Yaşanan her şeyi bir sebebi, bir de sonucu var. Öyle iç içe geçmiş olaylarla dolu hayatlar yaşıyoruz ki, sonuç zannettiğimiz esaslı bir başlangıca, başımıza gelen en büyük şans sandığımız, hayat boyu sürecek bir pişmanlığa evrilebiliyor.
Yıllarca değişmez dediğimiz şeyler, günler içinde değişiyor, önce ağzımız açık izliyoruz bu hızlı değişimi, sonra biz de günler içinde alışıveriyoruz.
Sizi bilmem ama ben, bu dünyada yaptığımız her şeyi, daha bu dünyadan ayrılmadan, şu kısa insan ömrüne sıkıştırılmış bir karşılığını göreceğimize inanıyorum.
Bir adam;
2011 yılında dijital hayatımın bana kazandırdığı değerlerden biriydi. Tanımıyordum ama iyi bir adam olduğunu hissetmiş, bir kahvesini içmeye gitmiştim. Eyüp sırtlarındaki bir TV kanalının Haliç manzaralı bir odasında, kot pantolon ve tişörtle, kelimenin tam manasıyla “genç” bir adam karşıladı beni.

[Öğe koordinat verileri]
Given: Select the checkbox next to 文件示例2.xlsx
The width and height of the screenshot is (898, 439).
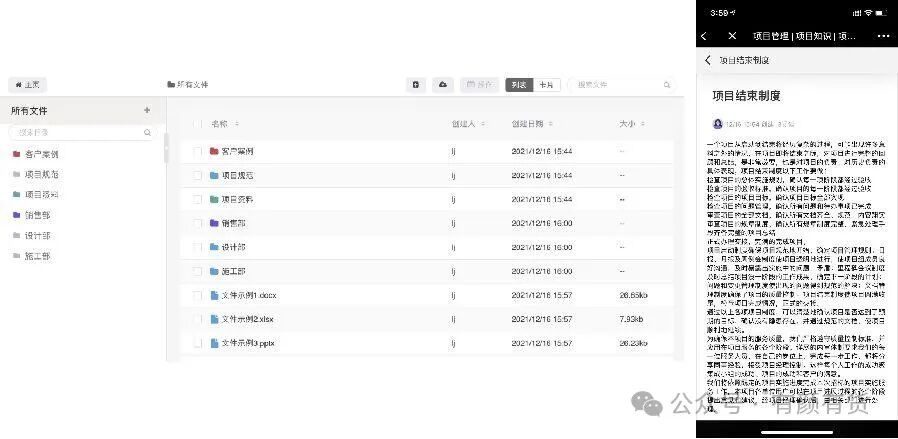Looking at the screenshot, I should 198,319.
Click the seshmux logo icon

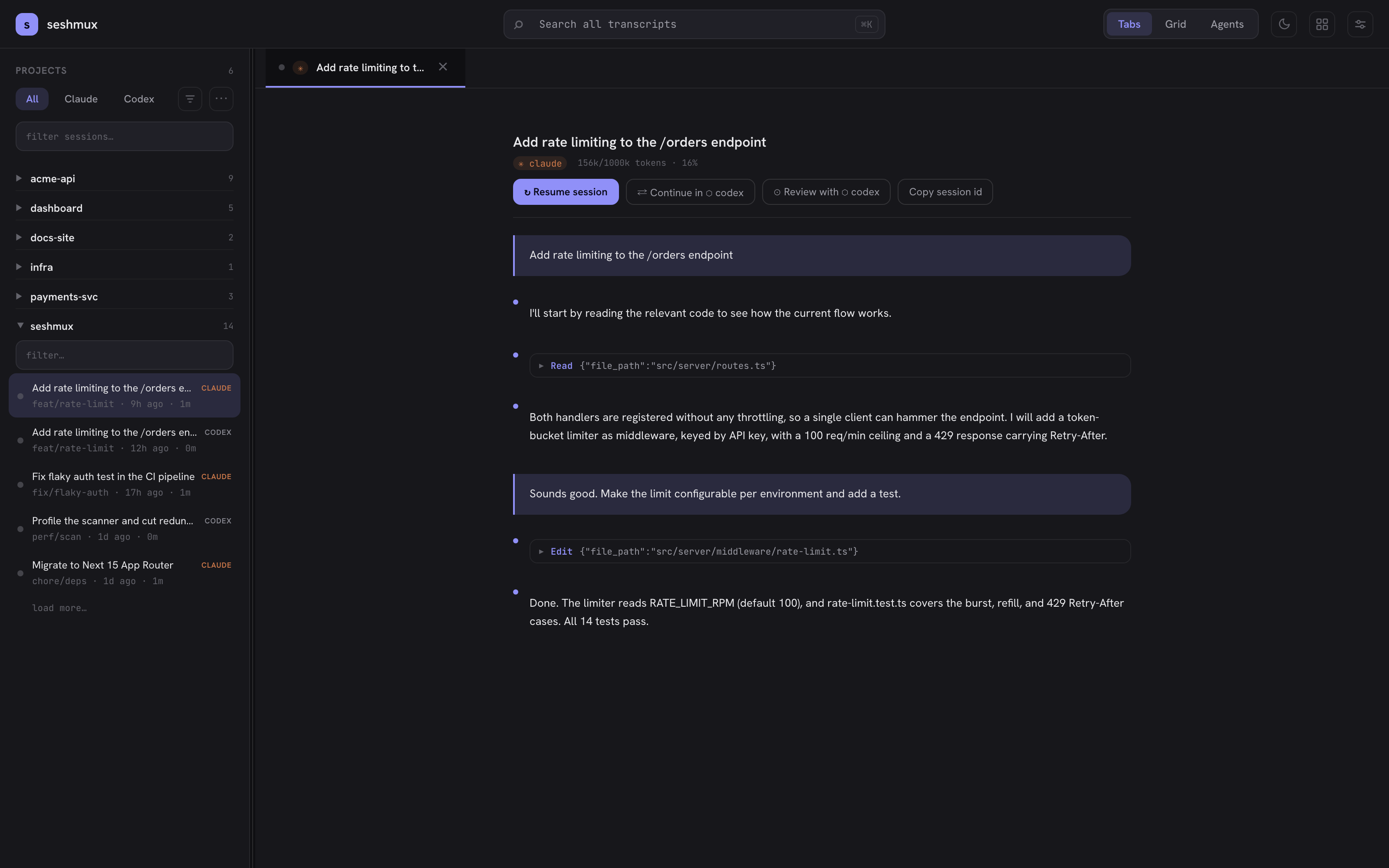pos(27,24)
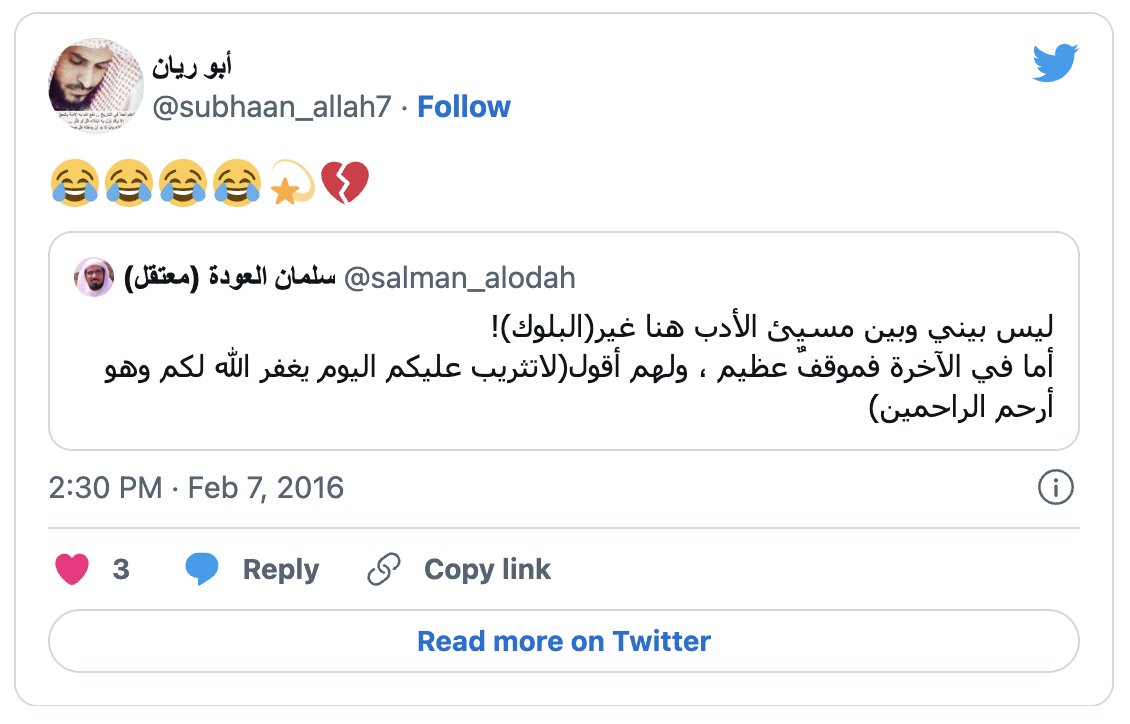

Görev Listesi
1. Verilen metni üç cümleyle özetler misiniz?
2. Verilen metindeki "Yıllarca değişmez dediğimiz" ifadesinden "günler içinde alışıveriyoruz." ifadesine kadar uzanan kısmı, "hızlı" ifadesini "ani" ile değiştirerek yeniden yazar mısınız?

Yanıtlar
1. Metne göre yaşanan her şeyin bir sebebi ve bir sonucu vardır; olaylar öyle iç içe geçmiştir ki sonuç sanılan şey esaslı bir başlangıca, en büyük şans sanılan şey ise ömür boyu sürecek bir pişmanlığa dönüşebilir. Yazar, yıllarca değişmez denen şeylerin günler içinde değiştiğini, insanların da bu değişime kısa sürede alıştığını söyler ve bu dünyada yapılan her şeyin karşılığının kısa insan ömrü içinde görüleceğine inandığını belirtir. Ardından 2011 yılında dijital hayatı sayesinde tanıdığı bir adamın kahvesini içmeye gittiğini, adamın onu Eyüp sırtlarındaki bir TV kanalının Haliç manzaralı odasında kot pantolon ve tişörtle karşıladığını anlatır.

2.
Yıllarca değişmez dediğimiz şeyler, günler içinde değişiyor, önce ağzımız açık izliyoruz bu ani değişimi, sonra biz de günler içinde alışıveriyoruz.